In other words, the mapped axis (batch) isn’t pushed down into primitive operations, as one would expect from vmap
.
Sidenote: The above was also tried with jax.jit
and jax.vmap
, which also results in no parallelism and is also orders of magnitude slower to execute.
Would this be intentional? If so, could this be raised as a feature request?
Could you suggest some workarounds for parallel circuit execution on GPU?
qml.about()
Name: PennyLane
Version: 0.40.0
Summary: PennyLane is a cross-platform Python library for quantum computing, quantum machine learning, and quantum chemistry. Train a quantum computer the same way as a neural network.
Home-page: [link]
Author:
Author-email:
License: Apache License 2.0
Location: /home/[user]/.local/lib/python3.11/site-packages
Requires: appdirs, autograd, autoray, cachetools, diastatic-malt, networkx, numpy, packaging, pennylane-lightning, requests, rustworkx, scipy, tomlkit, typing-extensions
Required-by: amazon-braket-pennylane-plugin, PennyLane-Catalyst, pennylane-qrack, pennylane-qulacs, PennyLane_Lightning, PennyLane_Lightning_GPU, PennyLane_Lightning_Kokkos, PennyLane_Lightning_Tensor
Platform info: Linux-5.15.167.4-microsoft-standard-WSL2-x86_64-with-glibc2.35
Python version: 3.11.11
Numpy version: 1.26.4
Scipy version: 1.13.0
Installed devices:
- default.clifford (PennyLane-0.40.0)
- default.gaussian (PennyLane-0.40.0)
- default.mixed (PennyLane-0.40.0)
- default.qubit (PennyLane-0.40.0)
- default.qutrit (PennyLane-0.40.0)
- default.qutrit.mixed (PennyLane-0.40.0)

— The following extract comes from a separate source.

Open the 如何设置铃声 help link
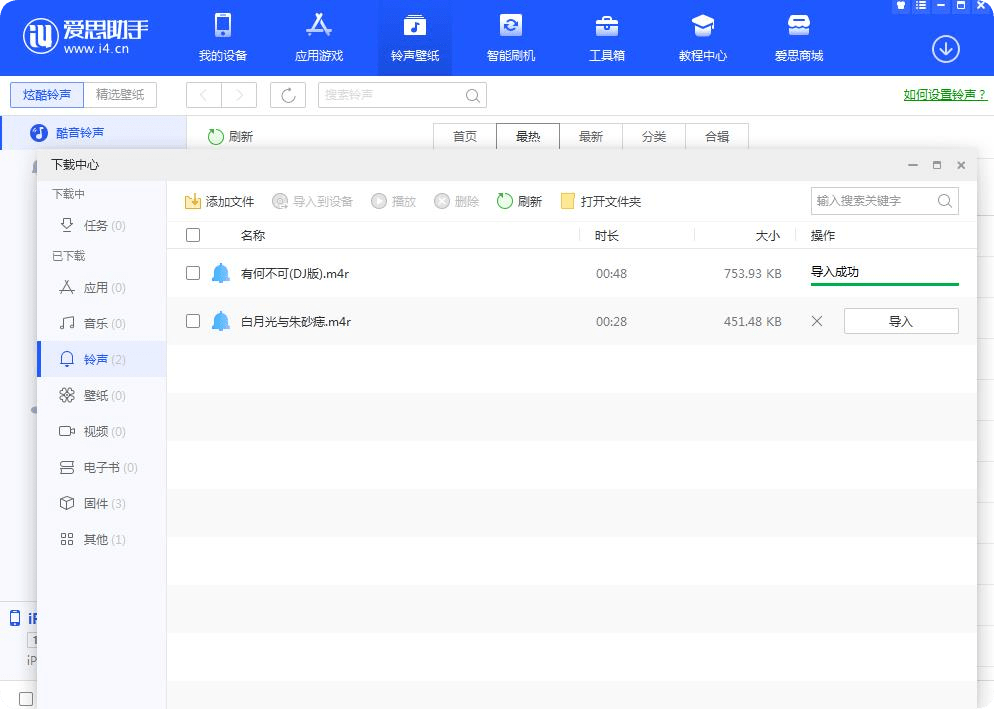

- default.tensor (PennyLane-0.40.0)
- null.qubit (PennyLane-0.40.0)
- reference.qubit (PennyLane-0.40.0)
- braket.aws.ahs (amazon-braket-pennylane-plugin-1.31.2)

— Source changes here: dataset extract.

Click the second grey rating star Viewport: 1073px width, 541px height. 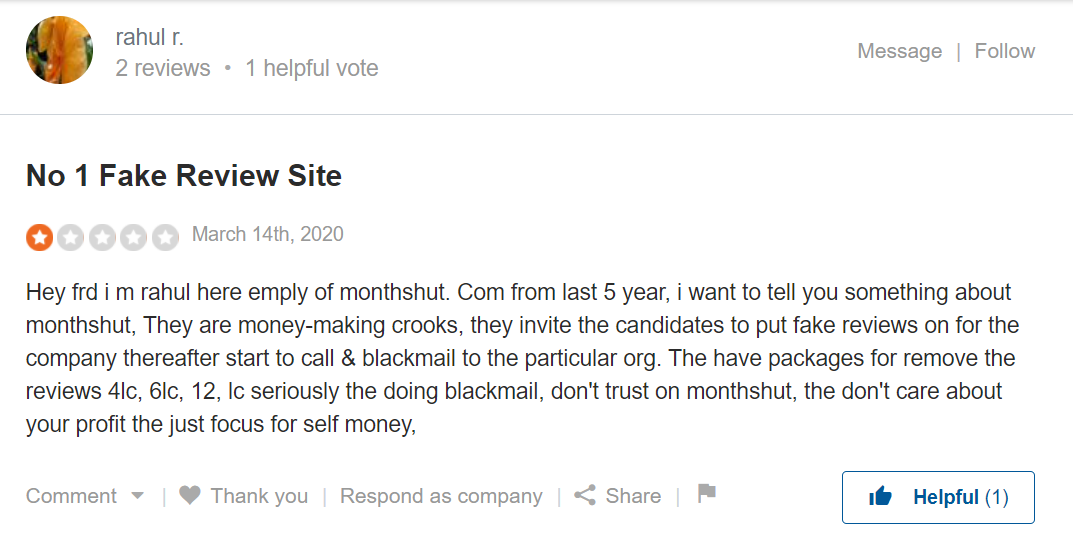[70, 237]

- braket.aws.qubit (amazon-braket-pennylane-plugin-1.31.2)
- braket.local.ahs (amazon-braket-pennylane-plugin-1.31.2)
- braket.local.qubit (amazon-braket-pennylane-plugin-1.31.2)

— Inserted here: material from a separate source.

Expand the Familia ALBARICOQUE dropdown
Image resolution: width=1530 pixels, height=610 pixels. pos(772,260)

- nvidia.custatevec (PennyLane-Catalyst-0.11.0.dev15)
- nvidia.cutensornet (PennyLane-Catalyst-0.11.0.dev15)
- oqc.cloud (PennyLane-Catalyst-0.11.0.dev15)
- softwareq.qpp (PennyLane-Catalyst-0.11.0.dev15)
- lightning.gpu (PennyLane_Lightning_GPU-0.40.0)
- lightning.tensor (PennyLane_Lightning_Tensor-0.40.0)
- lightning.qubit (PennyLane_Lightning-0.41.0.dev7)
- lightning.kokkos (PennyLane_Lightning_Kokkos-0.41.0.dev7)
- qulacs.simulator (pennylane-qulacs-0.40.0)
- qrack.simulator (pennylane-qrack-0.12.0)
PS: I’m aware there are similar threads, however I could not find one for vmap
vectorization.